The combination of all types of music produced in Canada makes up this vital and dynamic ecosystem, and it includes the funding ecosystem in which the council has been pleased to share a role. The ecosystem is now threatened by the likely loss of funding for the musicians who have received support for recording activity from the Canada Council.
These musicians have had access to about $1.3 million or just 5% of the $27 million or so in the new Canada Music Fund. The success rate, even in the council's small part of the Canada Music Fund, has only been about 22%. That is to say, fewer than one in four applicants received a grant from the Canada Council through the two programs we delivered. It is never, ever a slam-dunk to get a grant from the Canada Council.
The artists who the council invests in are as intent on developing and sustaining careers in music as those on the more commercial side of the music industry. This means that every two or three years they must be able to record a new high-quality CD to maintain and develop audiences and new markets.

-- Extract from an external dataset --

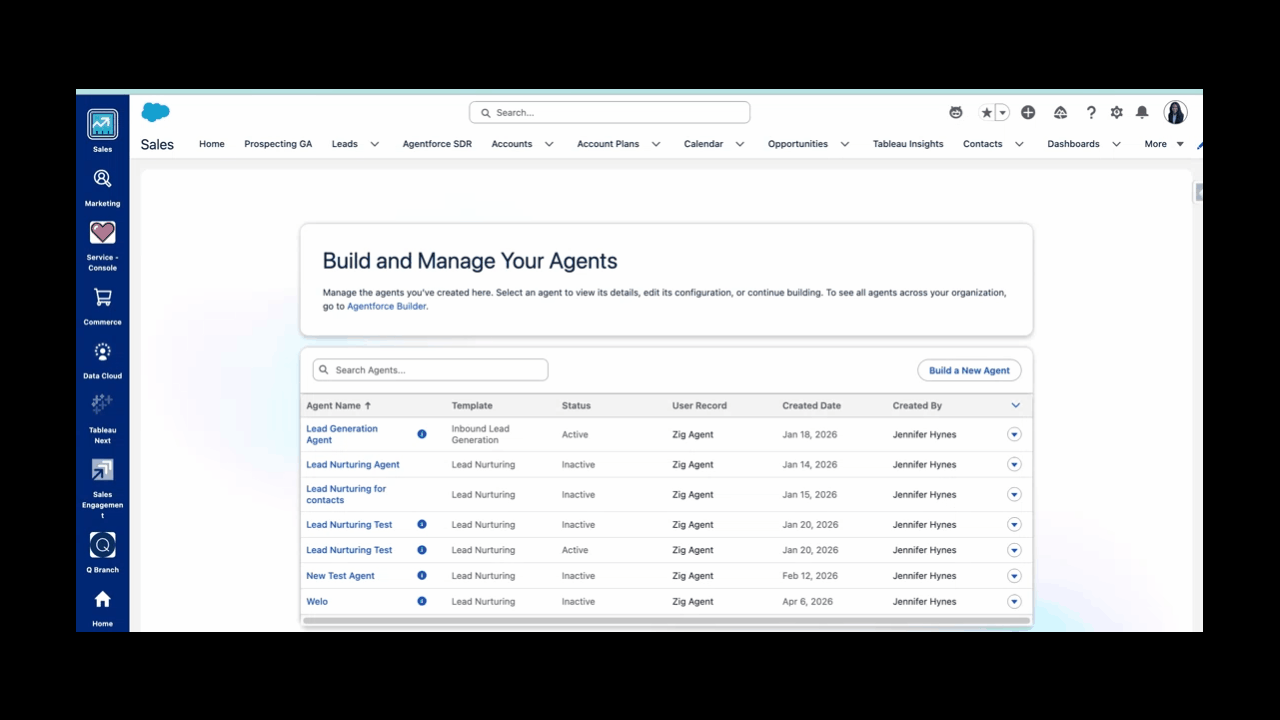Open the row actions for Lead Nurturing Agent
This screenshot has width=1280, height=720.
click(1014, 464)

So how could the revamped Canada Music Fund affect these musicians? A summative evaluation conducted by the Department of Canadian Heritage in 2007 with respect to the Canada Music Fund highlighted that more than 80% of the artists who benefited from the Council's Canadian musical diversity component achieved increased technical quality of their sound recordings.
In today's digital world, high-quality sound recordings are essential for the artists who seek our support to secure touring opportunities and to promote their music in Canada and around the world. Again, Canadian Heritage's summative evaluation found that more than 86% of recipients of the Canadian musical diversity component confirmed that the funding enhanced their career in exactly this way.

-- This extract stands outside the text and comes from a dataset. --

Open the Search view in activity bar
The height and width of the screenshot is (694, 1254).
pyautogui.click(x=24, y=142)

More controversially, it has been stated that there was considerable overlap between the projects supported by FACTOR and MUSICACTION and those of the Canada Council and that the artists supported through the council's component of the existing fund would, for the most part, by implication, be accommodated by other partners in the newly constituted Canada Music Fund.
Without trying to be argumentative, our own analysis of all funding—Canada Council's, FACTOR's, and MUSICACTION's—for the past three and a half years plus the findings of the summative evaluation raise serious questions about this conclusion.
I should note that we were trying to determine impact on recording support opportunities for these artists who come to our component, and we recognize that the artists who come to our component are also exactly the same artists who come to our touring programs, our career development programs, and all of those other program supports as, similarly, those who are mostly supported by FACTOR and MUSICACTION for recordings are also supported through their programs for touring and market development.
Our statistics show that the overlap between artists supported by any of the Canada Council music programs and those supported by any of the programs at FACTOR and MUSICACTION is about 15% annually. This means that, at most, 15% of the artists receiving support from the Canada Council for activities such as touring, market promotion, showcasing, and sound recording, also receive support from FACTOR or MUSICACTION's similar programs. We consider, when I mention ecosystem, that this is both appropriate and part of what we think is how you deliver support to the entire community. In other words, a minimum of 85% of the musicians the council supported may not be able to find similar support elsewhere at the federal level in the future.
In looking at the last 18 months, our research showed that of the 2,770 grant recipients from both FACTOR and MUSICACTION combined, only 79 of those recipients, or 3%, received sound recording funding from the Canada Council in the same period.
For the professional musicians, ensembles, and groups served by the musical diversity program where the traditions of working as independent artists have been the norm, the reduction of recording costs and the practice of selling from the stages of the festivals, churches, community centres, auditoriums and clubs in which they play, as well as through self-developed distribution channels, are proving to be a significant advantage at the moment, as long as the recordings can be made to an acceptable professional standard. This is not a given if funding is unavailable to these artists to achieve that goal.